Not that fellow fundraising $7 million club member Sen. John Edwards is doing well in the PR-area himself.

Turns out Edwards used the "straw donor technique" to get his first place $7.4 million first quarter FEC showing.

A clerk in an Arkansas law firm told the Washington Post that her $2,000 contribution was made with the assumption that her boss would pay her back. Why was she under this assumption? Because he told her he would. Then, like the good lawyer that he is, he denied the whole thing.

Meanwhile, Edwards did the right thing and refunded all $10,000 that his campaign raised from that firm. But it begs the question: How many other people will the Post find? Or has Edwards gotten the chance to shut them all up by now?

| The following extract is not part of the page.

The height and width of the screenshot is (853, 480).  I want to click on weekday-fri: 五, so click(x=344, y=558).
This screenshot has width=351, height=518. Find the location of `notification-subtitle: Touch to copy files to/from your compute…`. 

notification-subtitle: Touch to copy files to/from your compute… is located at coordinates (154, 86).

Can't Democrats find anyone with an ounce of credibility or integrity on anything? Oh and if they weren't hopelessly liberal and out of touch with most of America, that would be nice too. (That means no paging Dr. Dean).


HIGHLY APROPOS: Howard Kurtz argues in this morning's Post that the proposed upcoming South Carolina debate among the nine committed Democratic Presidential candidates, to be televised in important frontrunner voting states like Iowa and New Hampshire, is "too early in the game" to be meaningful or even watchable this much time before the next election, especially given that Americans are coming off an action-packed news world of the past two weeks. While certainly a group of men in suits behind podiums droning on about legislative issues that are nowhere on the forefront of the public's mind can be a little soporofic, I think this is a fantastic idea for Democrats, who need a vehicle for voicing their opinions at this critical stage of the Bush administration's tenure.

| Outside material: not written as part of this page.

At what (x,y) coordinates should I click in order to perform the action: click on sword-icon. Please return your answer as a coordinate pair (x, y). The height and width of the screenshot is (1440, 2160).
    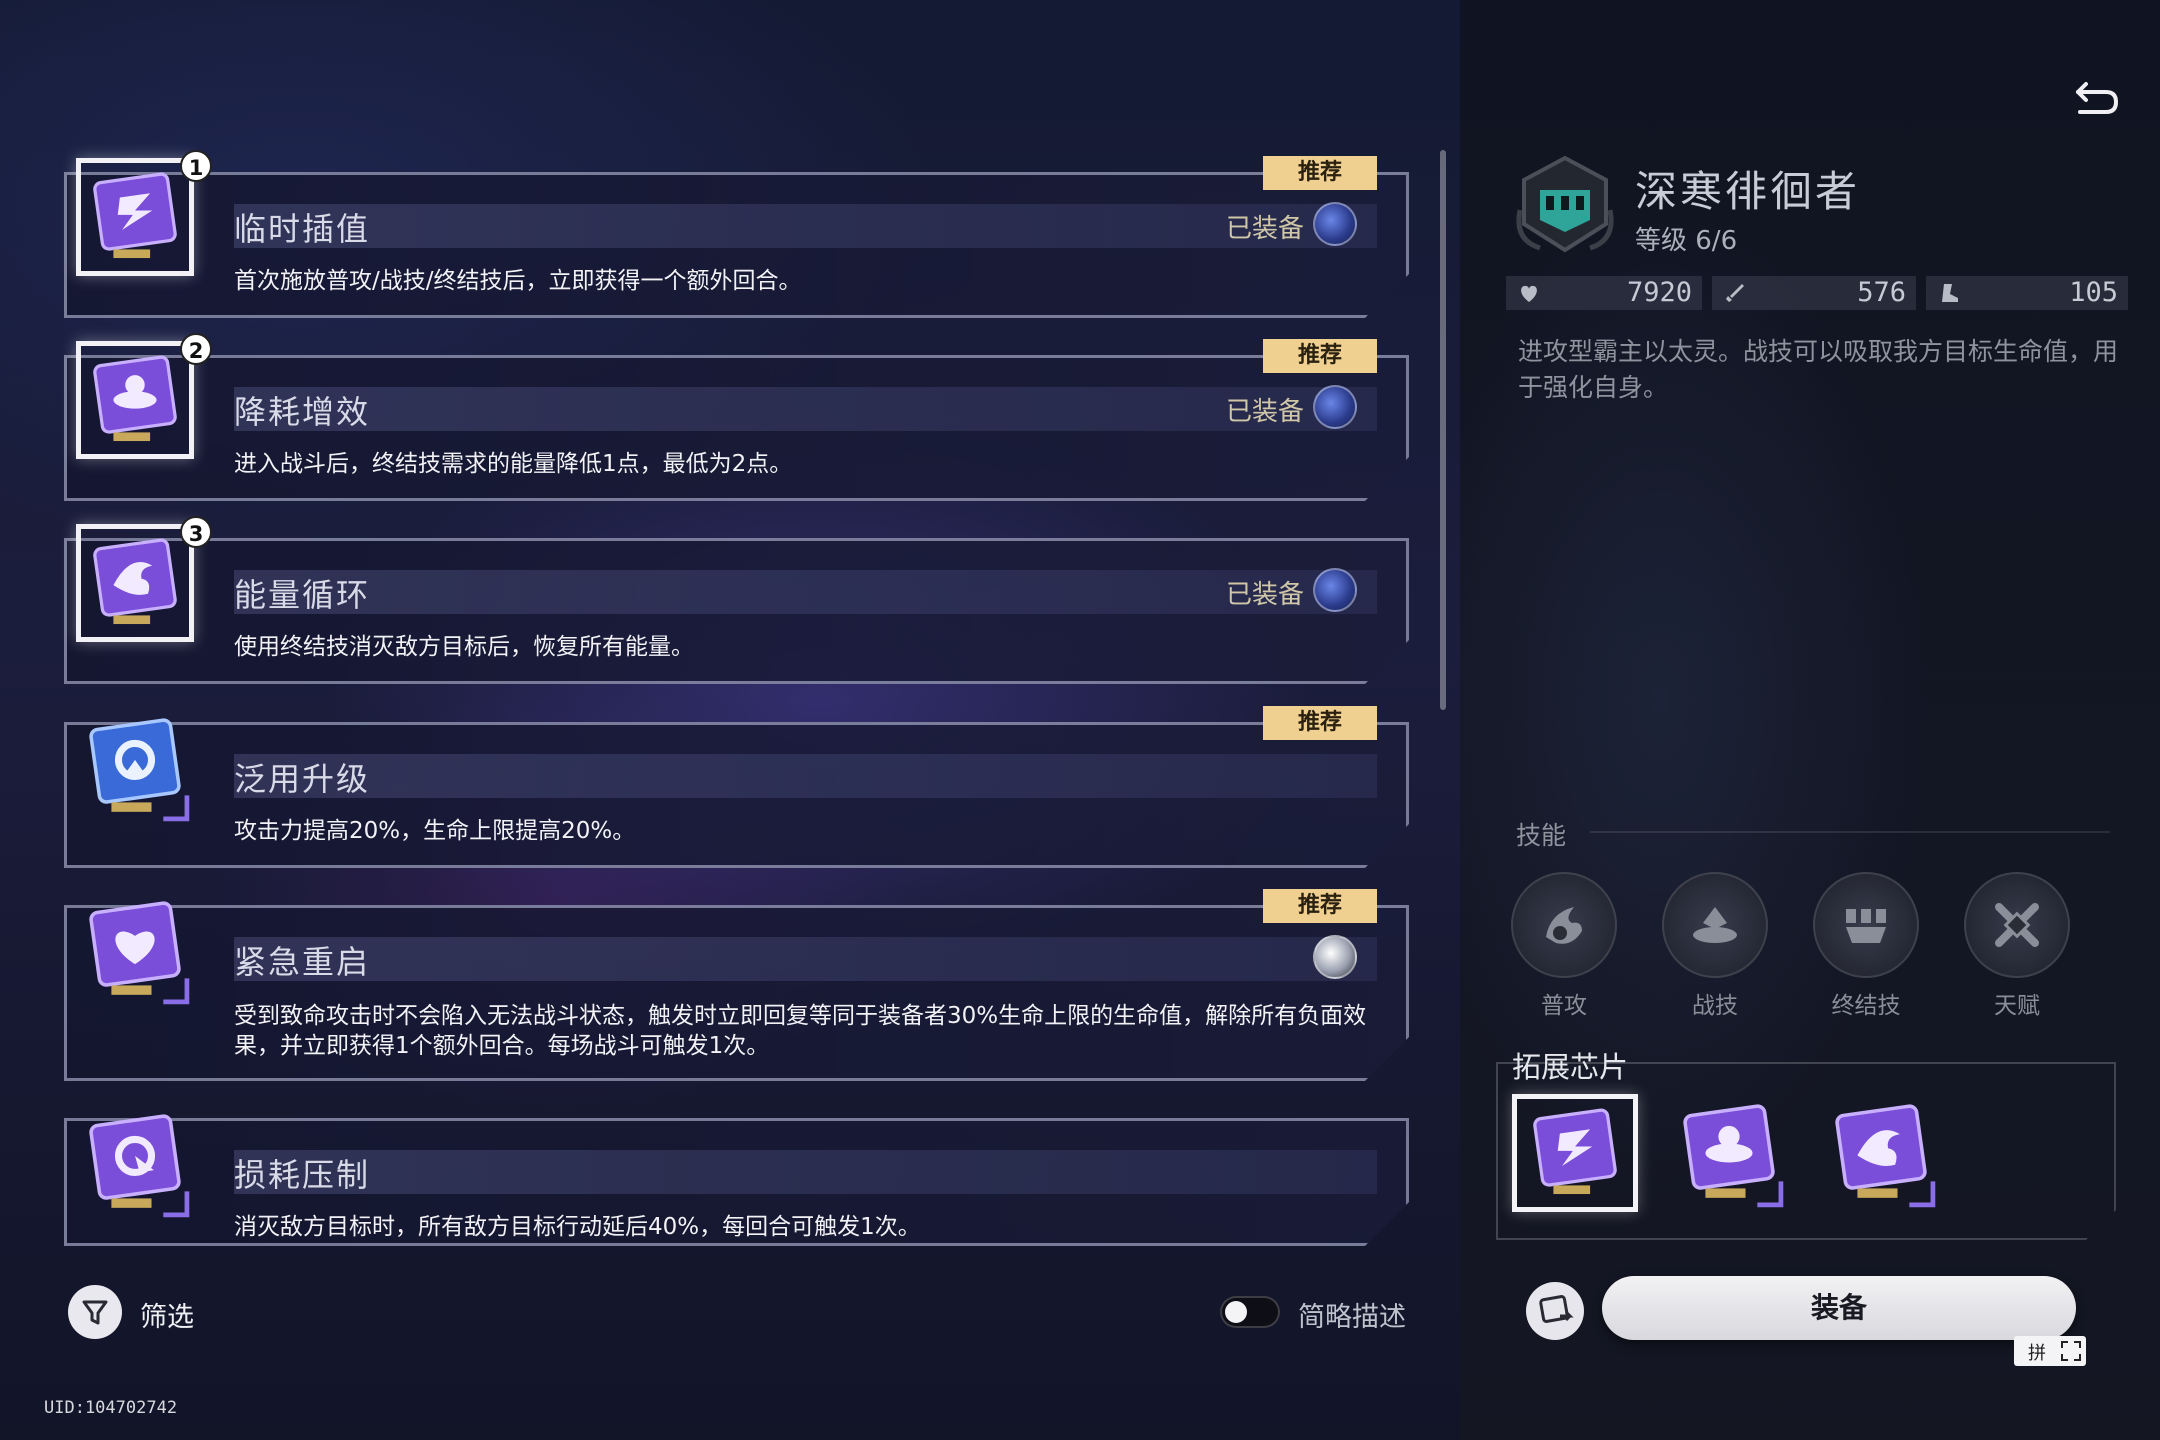
    Looking at the image, I should click on (1735, 293).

With the success or failure of the Republicans' controversial domestic and foreign policy agendas resting on the events to unfold in the next few weeks, as the attempts at interim political and social peace in Iraq and economic stimulus via a massive tax cut plan get underway, this is the chance for those in opposition, particularly ones with aspirations to call 1600 Pennsylvania Avenue home, to put themselves on one side of this agenda or the other, and to offer either criticism of current administrative policies and alternative solutions or beaming support.

Granted, ten minutes or so for each candidate isn't much of an opportunity to get past the vacuousness of typical political debate rhetoric, but here's a chance for leading Democratic opponents of Bush's plans to give the party a voice that has been entirely muffled since last November. If Hillary can think about 2008, is it really too early for them to start thinking about 2004?